Nacer Boudiaf, fils de l’ancien président Mohamed Boudiaf, assassiné le 29 juin 1992 devant les caméras de télévision à Annaba, a fait de nouvelles révélations concernant l’assassinat de son père.

Dans un entretien accordé au journal électronique « Le matin d’Algérie », Nacer Boudiaf a en effet appelé à la libération de Lembarek Boumaârafi, condamné à la peine capitale pour l’assassinat de l’ancien président Mohamed Boudiaf. Le fils de l’ancien président a justifié cet appel par le fait que Boumaârafi n’était pas l’assassin de son père. « Selon un témoignage d’un journaliste qui était présent, ce triste jour du 29 juin 1992, à la Maison de la culture de Annaba, et dont je ne dévoilerai pas le nom, pour les raisons que vous devinez, Lembarek Boumaarafi n’est pas l’assassin du Président du H.C.E., Mohamed Boudiaf » a révélé Nacer Boudiaf, qui ajoute que « Boumaarafi était en costume marron quelques minutes avant « l’acte isolé » qu’il a été chargé, par la suite, de dire qu’il l’a commis ».

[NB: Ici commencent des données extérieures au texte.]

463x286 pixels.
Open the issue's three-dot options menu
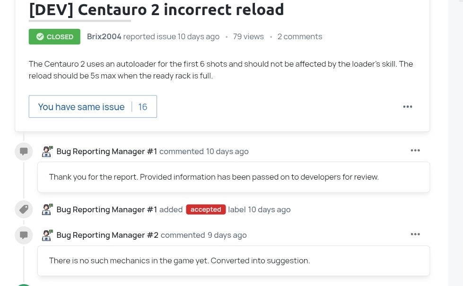[x=408, y=107]
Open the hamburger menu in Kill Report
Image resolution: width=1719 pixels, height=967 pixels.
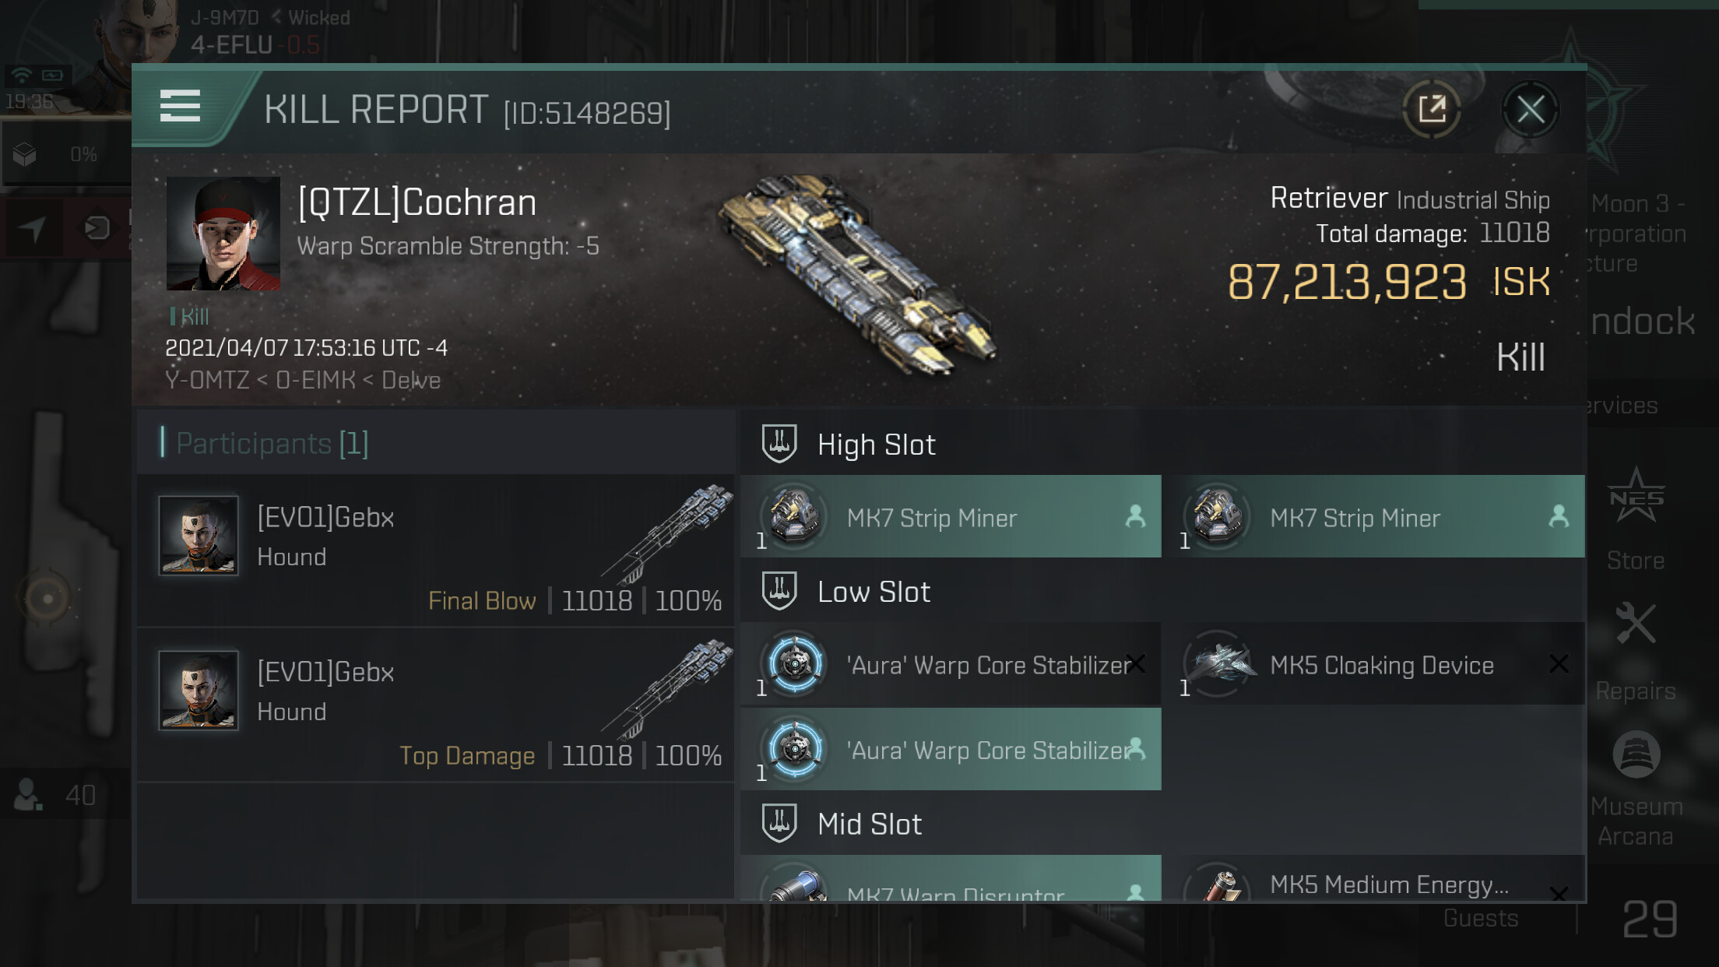coord(180,107)
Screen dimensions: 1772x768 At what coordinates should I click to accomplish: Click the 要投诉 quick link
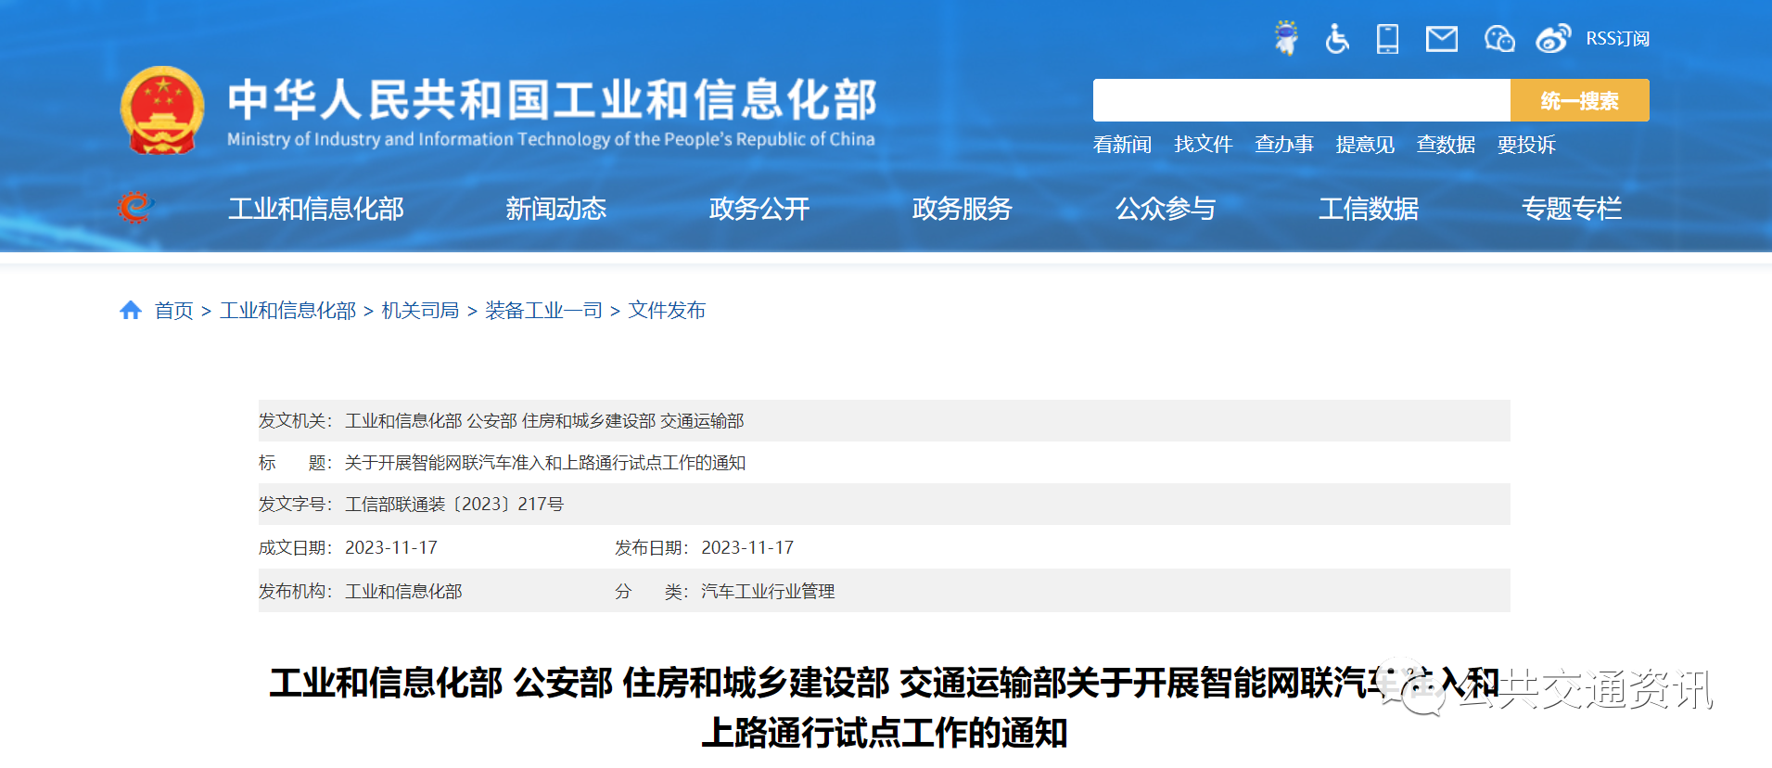(x=1525, y=145)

« La caméra qui était en biais sur l’estrade, à la gauche du chef de l’Etat, et qui a filmé la sortie de l’assassin de derrière les rideaux, habillé en t-shirt blanc, pantalon jean et des chaussures de sport, a bien filmé la face de l’assassin qui a été évacué par une voiture directement à l’hôtel Seybous. La cassette qui a filmé l’assassin a été la cause de l’assassinat d’autres personnes qui ont vu la triste scène et dont les noms seront un jour révélés au public. » a également expliqué Nacer Boudiaf. « Après le départ de l’assassin des lieux du crime pour s’installer confortablement à la chambre 205 de l’Hôtel, Boumaarafi Lambarek a reçu les instructions d’aller se changer, de se vêtir en treillis bleu puis d’aller se cacher dans un appartement d’un ancien agent de la protection civile en attendant d’être cueilli par la Police. » a-t-il ajouté.

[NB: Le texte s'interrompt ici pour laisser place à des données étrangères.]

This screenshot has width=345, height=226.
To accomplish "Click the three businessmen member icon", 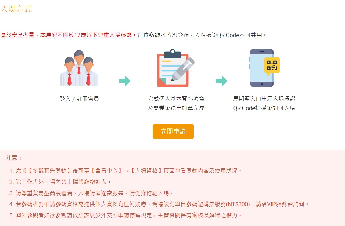I will [79, 68].
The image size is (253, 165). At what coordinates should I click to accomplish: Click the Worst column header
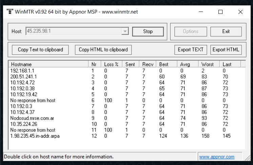[x=209, y=64]
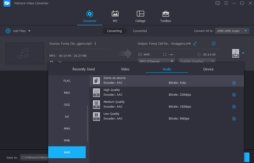Click the edit pencil next to output filename
254x163 pixels.
point(195,44)
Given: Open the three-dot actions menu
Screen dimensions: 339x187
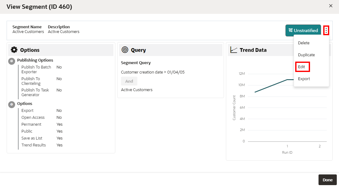Looking at the screenshot, I should pos(326,30).
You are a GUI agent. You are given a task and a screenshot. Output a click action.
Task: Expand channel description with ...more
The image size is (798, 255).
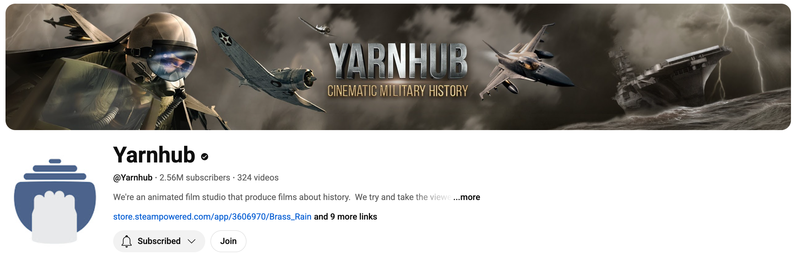(x=467, y=197)
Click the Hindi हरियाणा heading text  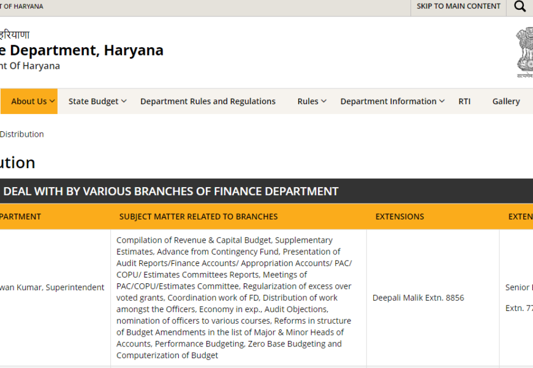15,35
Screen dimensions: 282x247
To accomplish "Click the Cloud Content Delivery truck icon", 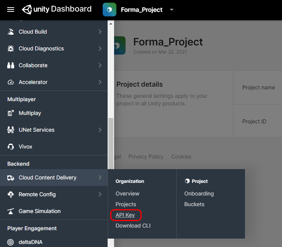I will [x=11, y=178].
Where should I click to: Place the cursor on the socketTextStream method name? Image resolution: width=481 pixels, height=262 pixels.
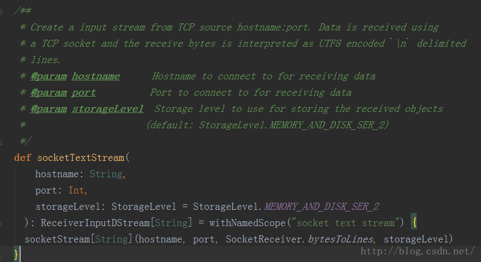pyautogui.click(x=81, y=158)
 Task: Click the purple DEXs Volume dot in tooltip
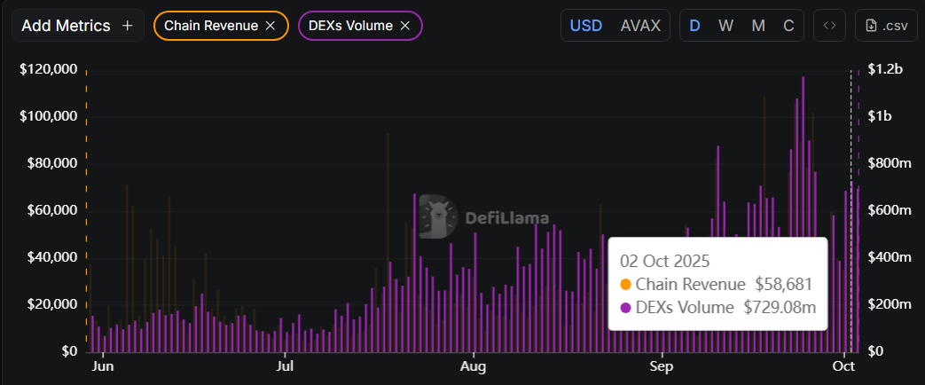[x=626, y=308]
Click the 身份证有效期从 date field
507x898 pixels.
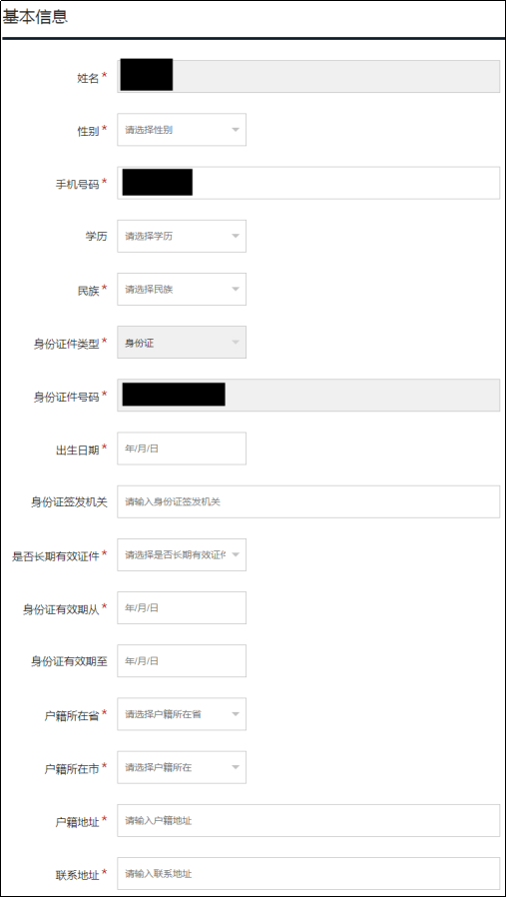[182, 607]
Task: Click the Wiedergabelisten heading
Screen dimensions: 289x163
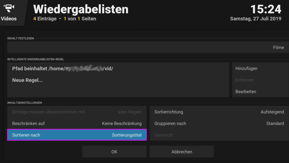Action: [x=81, y=9]
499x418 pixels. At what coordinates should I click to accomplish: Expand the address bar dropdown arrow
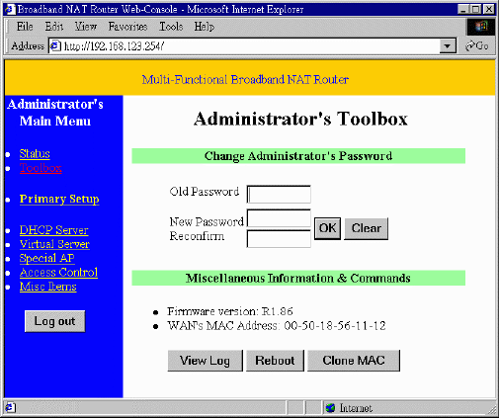(x=448, y=45)
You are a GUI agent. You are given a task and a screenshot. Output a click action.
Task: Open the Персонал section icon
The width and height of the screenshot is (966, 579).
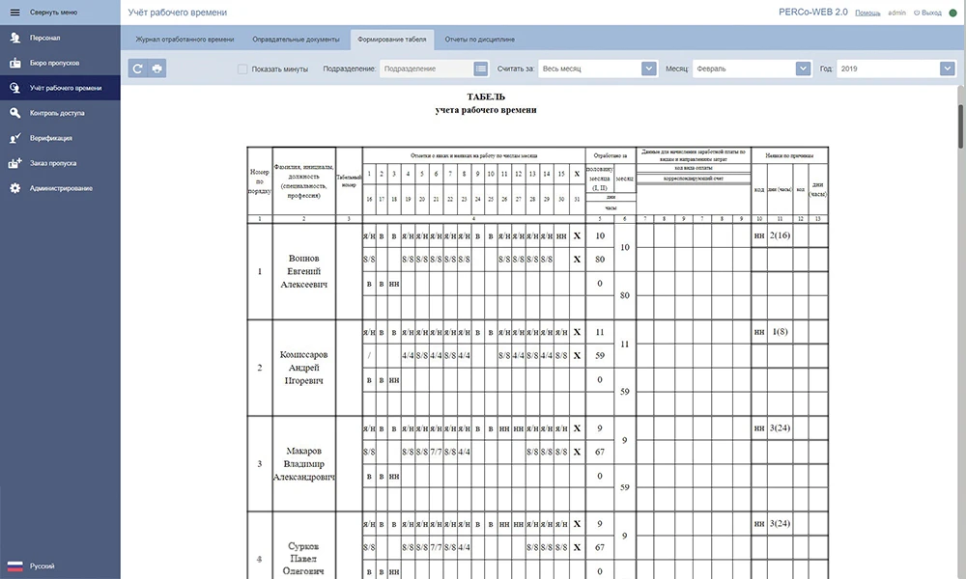[x=14, y=39]
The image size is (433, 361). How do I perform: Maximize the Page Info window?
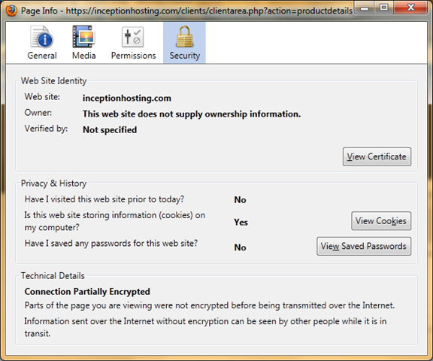pos(384,8)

« Au moment où l’assassin déchargeait ses nombreuses balles assassines dans le dos de mon père, Boumaarafi se disputait un siège dans la salle. » a également expliqué Nacer Boudiaf, qui ajoute qu’ « on a tenté de faire passer Boumaârafi pour un islamiste ».

« Boumaarafi a passé la veille de l’assassinat à l’hôtel en buvant du whisky payé par le contribuable algérien, en compagnie de filles de mœurs légères. L’étiquette « islamiste » lui a été collée pour faire croire que ce sont les islamistes qui ont tué Boudiaf. C’est absolument faux. » a soutenu le fils de Mohamed Boudiaf.